RatePeriod = collections.namedtuple("RatePeriod", ["start_date", "end_date", "rate"])

periods = [
    RatePeriod(datetime.datetime(2019, 1, 3), datetime.datetime(2019, 4, 1), 10.7),
    RatePeriod(datetime.datetime(2019, 4, 2), datetime.datetime(2019, 12, 2), 20.5),
    RatePeriod(datetime.datetime(2019, 12, 3), datetime.datetime(2020, 1, 2), 37.8),
]

def get_rates(dates: List[datetime.datetime]) -> List[float]:
    rates = []
    last_period = 0
    for idx, date in enumerate(dates, 1):
        for idx2 in range(last_period, len(periods)):
            period = periods[idx2]
            last_period = idx2
            if period.start_date <= date <= period.end_date:
                rates.append(period.rate)
                break
        if len(rates) < idx:
            sys.exit("No period found for date: {}".format(date))
    return rates


series = [
    datetime.datetime(2019, 2, 20),
    datetime.datetime(2019, 3, 6),
    datetime.datetime(2019, 12, 14),
]

result = get_rates(series)
expected = [10.7, 10.7, 37.8]
assert result == expected

Answer 1

Your algorithm seems fine, it seems you brought it down in complexity enough. I have thought about it and couldn't think of anything better.

Still, the code can be rewritten to be more Pythonic:

import collections
import sys
import timeit
from datetime import datetime as dt
from typing import List

RatePeriod = collections.namedtuple("RatePeriod", ["start_date", "end_date", "rate"])

periods = [
    RatePeriod(dt(2019, 1, 3), dt(2019, 4, 1), 10.7),
    RatePeriod(dt(2019, 4, 2), dt(2019, 12, 2), 20.5),
    RatePeriod(dt(2019, 12, 3), dt(2020, 1, 2), 37.8),
    RatePeriod(dt(2020, 1, 3), dt(2020, 12, 2), 41.3),
    RatePeriod(dt(2020, 12, 3), dt(2021, 1, 2), 52.7),
]


series = [
    dt(2019, 2, 20),
    dt(2019, 3, 6),
    dt(2020, 1, 5),
    dt(2020, 12, 5),
    # dt(2022, 1, 1),  # error, no period found
]


def get_rates(dates: List[dt]) -> List[float]:
    rates = []
    last_period = 0
    for idx, date in enumerate(dates, 1):
        for idx2 in range(last_period, len(periods)):
            period = periods[idx2]
            last_period = idx2
            if period.start_date <= date <= period.end_date:
                rates.append(period.rate)
                break
        if len(rates) < idx:
            sys.exit("No period found for date: {}".format(date))
    return rates


def get_rates_generator(dates: List[dt]) -> List[float]:
    last_period = 0
    for date in dates:
        for idx_period, period in enumerate(periods[last_period:], start=last_period):
            if period.start_date <= date <= period.end_date:
                last_period = idx_period
                break
        else:
            sys.exit(f"No period found for date: {date}")
        yield period.rate


result = get_rates(series)
result_generator = list(get_rates_generator(series))

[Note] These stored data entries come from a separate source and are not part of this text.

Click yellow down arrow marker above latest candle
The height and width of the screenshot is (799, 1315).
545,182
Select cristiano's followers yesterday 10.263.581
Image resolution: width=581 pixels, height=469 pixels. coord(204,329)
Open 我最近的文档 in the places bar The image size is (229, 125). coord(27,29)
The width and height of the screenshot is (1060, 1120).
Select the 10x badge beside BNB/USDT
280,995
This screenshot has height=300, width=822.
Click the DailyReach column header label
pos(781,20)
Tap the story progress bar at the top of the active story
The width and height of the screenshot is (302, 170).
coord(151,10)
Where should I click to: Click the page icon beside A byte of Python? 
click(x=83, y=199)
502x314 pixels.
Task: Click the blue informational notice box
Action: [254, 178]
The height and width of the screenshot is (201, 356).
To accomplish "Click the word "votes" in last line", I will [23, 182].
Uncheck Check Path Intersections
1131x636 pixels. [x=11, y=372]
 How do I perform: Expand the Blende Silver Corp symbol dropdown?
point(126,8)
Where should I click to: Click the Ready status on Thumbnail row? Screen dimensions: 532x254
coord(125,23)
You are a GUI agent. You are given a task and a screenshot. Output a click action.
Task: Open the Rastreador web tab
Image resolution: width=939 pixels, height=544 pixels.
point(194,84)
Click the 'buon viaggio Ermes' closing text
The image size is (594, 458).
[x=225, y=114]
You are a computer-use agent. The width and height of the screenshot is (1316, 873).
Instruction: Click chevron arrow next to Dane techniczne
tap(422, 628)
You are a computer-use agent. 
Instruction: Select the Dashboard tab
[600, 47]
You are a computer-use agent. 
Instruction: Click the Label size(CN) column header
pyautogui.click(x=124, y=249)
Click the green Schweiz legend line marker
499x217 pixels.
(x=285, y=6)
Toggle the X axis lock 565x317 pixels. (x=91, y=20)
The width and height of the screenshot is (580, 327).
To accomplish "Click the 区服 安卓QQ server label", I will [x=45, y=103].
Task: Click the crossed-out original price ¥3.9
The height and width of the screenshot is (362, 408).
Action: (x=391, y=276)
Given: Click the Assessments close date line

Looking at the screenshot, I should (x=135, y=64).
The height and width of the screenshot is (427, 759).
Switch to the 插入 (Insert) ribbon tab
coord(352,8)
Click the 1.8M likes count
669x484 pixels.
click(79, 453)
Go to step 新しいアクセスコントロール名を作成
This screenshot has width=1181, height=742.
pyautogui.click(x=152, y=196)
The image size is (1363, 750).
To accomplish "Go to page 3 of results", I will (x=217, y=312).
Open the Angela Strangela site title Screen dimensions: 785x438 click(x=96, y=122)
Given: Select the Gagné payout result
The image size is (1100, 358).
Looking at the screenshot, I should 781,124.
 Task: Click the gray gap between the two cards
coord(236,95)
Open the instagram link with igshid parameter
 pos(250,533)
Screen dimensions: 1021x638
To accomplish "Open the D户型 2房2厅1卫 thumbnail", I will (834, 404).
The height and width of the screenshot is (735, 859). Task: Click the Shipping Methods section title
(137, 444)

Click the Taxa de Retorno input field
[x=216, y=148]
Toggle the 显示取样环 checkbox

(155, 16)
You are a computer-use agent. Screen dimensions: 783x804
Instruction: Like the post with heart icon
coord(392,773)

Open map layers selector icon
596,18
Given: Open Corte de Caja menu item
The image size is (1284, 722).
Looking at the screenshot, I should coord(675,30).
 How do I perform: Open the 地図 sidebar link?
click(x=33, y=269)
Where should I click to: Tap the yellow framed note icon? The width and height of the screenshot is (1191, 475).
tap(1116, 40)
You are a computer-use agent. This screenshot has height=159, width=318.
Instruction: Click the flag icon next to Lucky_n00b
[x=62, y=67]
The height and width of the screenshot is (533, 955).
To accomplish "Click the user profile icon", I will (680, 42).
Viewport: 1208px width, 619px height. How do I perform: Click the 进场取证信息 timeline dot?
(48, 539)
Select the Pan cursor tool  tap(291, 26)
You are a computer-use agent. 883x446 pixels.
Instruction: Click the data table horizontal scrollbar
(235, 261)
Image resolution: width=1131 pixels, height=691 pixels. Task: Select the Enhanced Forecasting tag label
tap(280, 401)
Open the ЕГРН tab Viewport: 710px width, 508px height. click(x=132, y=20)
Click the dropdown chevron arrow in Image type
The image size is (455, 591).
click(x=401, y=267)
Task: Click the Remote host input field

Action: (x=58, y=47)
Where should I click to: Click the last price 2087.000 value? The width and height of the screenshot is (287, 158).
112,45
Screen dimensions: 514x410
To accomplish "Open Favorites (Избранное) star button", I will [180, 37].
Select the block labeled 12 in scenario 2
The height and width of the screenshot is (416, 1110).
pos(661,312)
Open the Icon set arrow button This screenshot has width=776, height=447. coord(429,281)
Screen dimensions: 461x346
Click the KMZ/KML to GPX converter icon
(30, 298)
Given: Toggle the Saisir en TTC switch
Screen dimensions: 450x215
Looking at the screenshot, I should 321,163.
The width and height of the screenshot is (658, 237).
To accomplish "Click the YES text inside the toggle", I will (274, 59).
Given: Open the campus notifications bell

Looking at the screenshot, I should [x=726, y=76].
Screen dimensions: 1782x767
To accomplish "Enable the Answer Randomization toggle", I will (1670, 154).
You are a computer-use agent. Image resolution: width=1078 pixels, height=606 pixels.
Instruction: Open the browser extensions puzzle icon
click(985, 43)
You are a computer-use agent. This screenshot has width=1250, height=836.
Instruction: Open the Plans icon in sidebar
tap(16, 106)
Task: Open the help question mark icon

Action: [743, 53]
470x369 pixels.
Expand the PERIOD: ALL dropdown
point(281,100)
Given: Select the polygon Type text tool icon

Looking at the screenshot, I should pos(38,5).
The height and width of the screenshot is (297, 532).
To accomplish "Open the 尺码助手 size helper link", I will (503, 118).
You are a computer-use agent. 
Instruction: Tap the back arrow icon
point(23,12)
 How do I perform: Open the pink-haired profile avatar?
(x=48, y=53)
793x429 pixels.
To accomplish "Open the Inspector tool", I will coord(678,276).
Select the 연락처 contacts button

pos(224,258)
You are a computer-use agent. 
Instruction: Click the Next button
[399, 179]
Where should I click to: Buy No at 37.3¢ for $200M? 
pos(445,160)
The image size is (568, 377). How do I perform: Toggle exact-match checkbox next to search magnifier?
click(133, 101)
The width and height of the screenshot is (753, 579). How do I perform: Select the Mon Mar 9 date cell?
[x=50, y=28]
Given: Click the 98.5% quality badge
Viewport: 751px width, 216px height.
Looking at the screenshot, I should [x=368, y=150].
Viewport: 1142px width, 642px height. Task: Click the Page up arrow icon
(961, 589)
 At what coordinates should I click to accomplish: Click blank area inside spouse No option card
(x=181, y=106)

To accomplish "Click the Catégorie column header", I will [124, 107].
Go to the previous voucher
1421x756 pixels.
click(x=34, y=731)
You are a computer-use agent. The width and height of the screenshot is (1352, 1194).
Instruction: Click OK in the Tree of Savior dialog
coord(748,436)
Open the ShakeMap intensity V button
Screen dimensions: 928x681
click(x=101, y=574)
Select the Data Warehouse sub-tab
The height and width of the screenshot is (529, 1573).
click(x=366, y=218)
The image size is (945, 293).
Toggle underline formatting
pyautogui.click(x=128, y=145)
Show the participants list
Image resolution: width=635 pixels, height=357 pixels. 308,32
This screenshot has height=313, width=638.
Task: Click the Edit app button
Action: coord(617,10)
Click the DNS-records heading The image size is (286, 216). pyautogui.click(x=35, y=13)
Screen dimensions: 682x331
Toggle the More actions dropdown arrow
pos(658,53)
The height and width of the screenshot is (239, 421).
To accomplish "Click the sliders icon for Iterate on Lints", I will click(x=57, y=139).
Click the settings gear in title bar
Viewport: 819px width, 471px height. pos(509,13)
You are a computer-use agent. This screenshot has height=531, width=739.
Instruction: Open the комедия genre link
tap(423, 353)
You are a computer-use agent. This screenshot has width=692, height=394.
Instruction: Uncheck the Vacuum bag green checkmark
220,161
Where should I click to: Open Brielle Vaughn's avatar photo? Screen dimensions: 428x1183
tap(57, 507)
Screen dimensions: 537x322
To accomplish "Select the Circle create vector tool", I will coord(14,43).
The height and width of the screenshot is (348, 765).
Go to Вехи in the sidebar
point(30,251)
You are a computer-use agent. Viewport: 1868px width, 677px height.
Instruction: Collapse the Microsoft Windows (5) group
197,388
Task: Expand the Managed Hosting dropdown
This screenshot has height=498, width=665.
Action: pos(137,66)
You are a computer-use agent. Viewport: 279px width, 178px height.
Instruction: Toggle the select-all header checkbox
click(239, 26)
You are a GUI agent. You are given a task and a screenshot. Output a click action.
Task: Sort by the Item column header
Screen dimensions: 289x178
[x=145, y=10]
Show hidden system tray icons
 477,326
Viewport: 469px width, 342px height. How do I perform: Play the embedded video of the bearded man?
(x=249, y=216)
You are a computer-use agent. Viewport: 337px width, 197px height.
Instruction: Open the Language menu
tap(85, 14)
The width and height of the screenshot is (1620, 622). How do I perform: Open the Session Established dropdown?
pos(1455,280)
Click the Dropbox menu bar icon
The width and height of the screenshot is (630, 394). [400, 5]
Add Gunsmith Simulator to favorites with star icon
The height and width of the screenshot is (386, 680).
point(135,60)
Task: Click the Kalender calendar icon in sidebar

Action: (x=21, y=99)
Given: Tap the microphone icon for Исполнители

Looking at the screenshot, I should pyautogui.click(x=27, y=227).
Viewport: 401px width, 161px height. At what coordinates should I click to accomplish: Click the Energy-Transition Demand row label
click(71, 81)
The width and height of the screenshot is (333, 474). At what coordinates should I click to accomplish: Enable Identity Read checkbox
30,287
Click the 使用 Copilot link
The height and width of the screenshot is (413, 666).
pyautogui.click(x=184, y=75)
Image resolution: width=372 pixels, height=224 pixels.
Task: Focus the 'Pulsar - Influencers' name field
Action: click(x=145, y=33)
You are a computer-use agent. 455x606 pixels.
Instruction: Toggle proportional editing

setup = "from __main__ import get_rates, get_rates_generator, series"
print("Old:", timeit.timeit("get_rates(series)", setup=setup))
print("New:", timeit.timeit("list(get_rates_generator(series))", setup=setup))

expected = [10.7, 10.7, 41.3, 52.7]

assert result == result_generator == expected

where the printed output will be somewhere in the ballpark of

Old: 2.3620867
New: 2.3765742000000003

aka, the rewritten function is not actually faster. A couple notes on the new, suggested approach:

• imported datetime.datetime as dt for readability; from datetime import datetime is likely confusing and should be avoided
• handling the case of not finding an item is nicely handled using for/else. In fact, it is one of the prime uses of for/else. The else block is run if no break was encountered for the entire loop. Since there is already a break in place, it is straightforward to implement the else block. This also gets rid of having to enumerate over dates.
• instead of building and returning a list, a generator only yields on request. Having found a match, the loop is broken out of and yield is hit. The function exits and returns to its saved state on the next iteration. As such, list() can be called on the generator object to exhaust it fully and receive a list, as in your code. If no full list is desired, a generator is lighter than a full list.
• the enumerate function, together with list slicing, can do what your range code did. This way, the new code is a bit dense on that line; since it is also verbose, I think it's manageable. I find it to be more readable.